网络异常检测对于保证网络的可靠运行具有重要意义，而现有的异常检测方法仅仅单独利用流量的时间相关性或空间相关性．针对这一不足，同时考虑流量矩阵的时空相关性，提出了一种基于MSPCA的全网络异常检测方法．该方法综合利用小波变换具有的多尺度建模能力和PCA具有的降维能力对正常流量进行建模，然后采用Shewart控制图和EWMA控制图分析残余流量．此外，还利用滑动窗口机制对MSPCA异常检测方法进行在线扩展，提出了一种在线的MSPCA异常检测方法．因特网实测数据分析和模拟实验分析表明：MSPCA算法的检测性能优于PCA算法和近期提出的KLE算法；在线MSPCA算法的检测性能非常接近MSPCA算法，且单步执行时间很短，完全满足实时检测的需要．

英文摘要：

Network anomaly detection is very important in order to guarantee the reliable operation of network. Existing methods only utilize temporal correlation or spatial correlation of network traffic individually. Aiming at this deficiency, this paper considers the spatio-temporal correlation of traffic matrix together and puts forward a network-wide anomaly detection method based on MSPCA. The method utilizes the multiscale modeling ability of wavelet transform and dimensionality reduction ability comprehensively to model normal network traffic, and then analyzes residual traffic using Shewart and EWMA control charts.

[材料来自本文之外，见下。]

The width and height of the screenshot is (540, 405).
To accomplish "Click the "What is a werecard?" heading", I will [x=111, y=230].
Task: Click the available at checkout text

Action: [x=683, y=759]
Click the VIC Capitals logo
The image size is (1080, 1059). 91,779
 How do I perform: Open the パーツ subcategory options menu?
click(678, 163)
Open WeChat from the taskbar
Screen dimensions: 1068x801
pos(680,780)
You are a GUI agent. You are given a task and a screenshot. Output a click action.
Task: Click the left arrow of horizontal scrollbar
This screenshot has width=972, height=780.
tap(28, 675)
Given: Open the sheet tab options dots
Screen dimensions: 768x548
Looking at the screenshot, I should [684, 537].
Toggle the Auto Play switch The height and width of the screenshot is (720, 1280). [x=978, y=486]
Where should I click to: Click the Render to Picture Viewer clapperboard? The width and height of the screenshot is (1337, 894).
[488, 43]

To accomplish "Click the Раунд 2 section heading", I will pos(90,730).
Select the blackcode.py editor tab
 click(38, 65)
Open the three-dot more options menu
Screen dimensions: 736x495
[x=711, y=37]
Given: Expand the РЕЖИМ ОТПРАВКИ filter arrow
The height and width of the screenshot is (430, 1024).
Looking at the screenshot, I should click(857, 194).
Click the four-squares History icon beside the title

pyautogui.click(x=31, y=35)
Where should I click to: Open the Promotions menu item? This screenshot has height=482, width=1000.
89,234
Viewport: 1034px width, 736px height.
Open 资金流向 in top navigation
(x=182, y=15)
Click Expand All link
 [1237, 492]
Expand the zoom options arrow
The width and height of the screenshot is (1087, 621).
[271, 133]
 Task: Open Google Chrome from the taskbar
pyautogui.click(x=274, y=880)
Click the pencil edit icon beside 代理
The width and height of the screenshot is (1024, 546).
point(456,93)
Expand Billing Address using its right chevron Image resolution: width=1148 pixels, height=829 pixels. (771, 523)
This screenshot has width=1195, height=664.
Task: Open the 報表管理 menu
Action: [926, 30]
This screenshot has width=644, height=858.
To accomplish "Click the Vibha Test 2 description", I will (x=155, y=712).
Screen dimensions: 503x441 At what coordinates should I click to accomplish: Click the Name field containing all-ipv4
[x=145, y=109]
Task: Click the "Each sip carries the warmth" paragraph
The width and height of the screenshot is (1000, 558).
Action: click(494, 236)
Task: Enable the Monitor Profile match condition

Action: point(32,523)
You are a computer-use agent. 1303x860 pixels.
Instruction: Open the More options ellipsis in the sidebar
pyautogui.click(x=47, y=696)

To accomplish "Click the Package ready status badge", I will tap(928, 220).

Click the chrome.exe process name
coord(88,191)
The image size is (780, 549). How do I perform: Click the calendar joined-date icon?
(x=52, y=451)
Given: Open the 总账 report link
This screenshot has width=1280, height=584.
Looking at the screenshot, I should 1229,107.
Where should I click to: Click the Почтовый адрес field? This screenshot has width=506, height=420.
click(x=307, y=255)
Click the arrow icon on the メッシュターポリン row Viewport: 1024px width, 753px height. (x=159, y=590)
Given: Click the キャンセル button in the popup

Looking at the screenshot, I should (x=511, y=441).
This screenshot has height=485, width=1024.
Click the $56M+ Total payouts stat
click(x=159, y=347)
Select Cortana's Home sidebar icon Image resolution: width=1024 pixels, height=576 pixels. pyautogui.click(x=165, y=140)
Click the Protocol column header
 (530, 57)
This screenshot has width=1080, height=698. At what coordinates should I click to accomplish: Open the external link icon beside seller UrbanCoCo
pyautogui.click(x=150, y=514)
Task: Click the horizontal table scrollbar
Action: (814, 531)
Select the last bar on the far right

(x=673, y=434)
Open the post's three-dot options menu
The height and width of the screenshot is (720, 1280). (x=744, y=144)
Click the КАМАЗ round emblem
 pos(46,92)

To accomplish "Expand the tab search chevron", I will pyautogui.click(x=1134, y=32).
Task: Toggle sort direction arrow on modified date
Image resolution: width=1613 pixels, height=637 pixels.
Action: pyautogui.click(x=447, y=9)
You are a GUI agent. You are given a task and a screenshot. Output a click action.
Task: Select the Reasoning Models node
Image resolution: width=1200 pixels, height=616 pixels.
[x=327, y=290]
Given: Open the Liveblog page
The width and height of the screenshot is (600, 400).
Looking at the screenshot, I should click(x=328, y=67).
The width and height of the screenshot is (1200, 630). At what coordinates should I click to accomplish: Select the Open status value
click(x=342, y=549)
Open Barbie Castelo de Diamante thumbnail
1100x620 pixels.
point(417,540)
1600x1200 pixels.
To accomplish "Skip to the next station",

In addition, the MSPCA anomaly detection method is extended to online MSPCA anomaly detection method through applying gliding window mechanism. Real Internet measurement data analyses and simulation experiment analyses show that the detection performance of MSPCA algorithm is superior to PCA algorithm and KLE algorithm proposed recently. Analyses also show that the detection performance of online MSPCA algorithm is close to MSPCA algorithm, and the single step execution time of online MSPCA algorithm is very short, which can fully meet the need of real-time detection.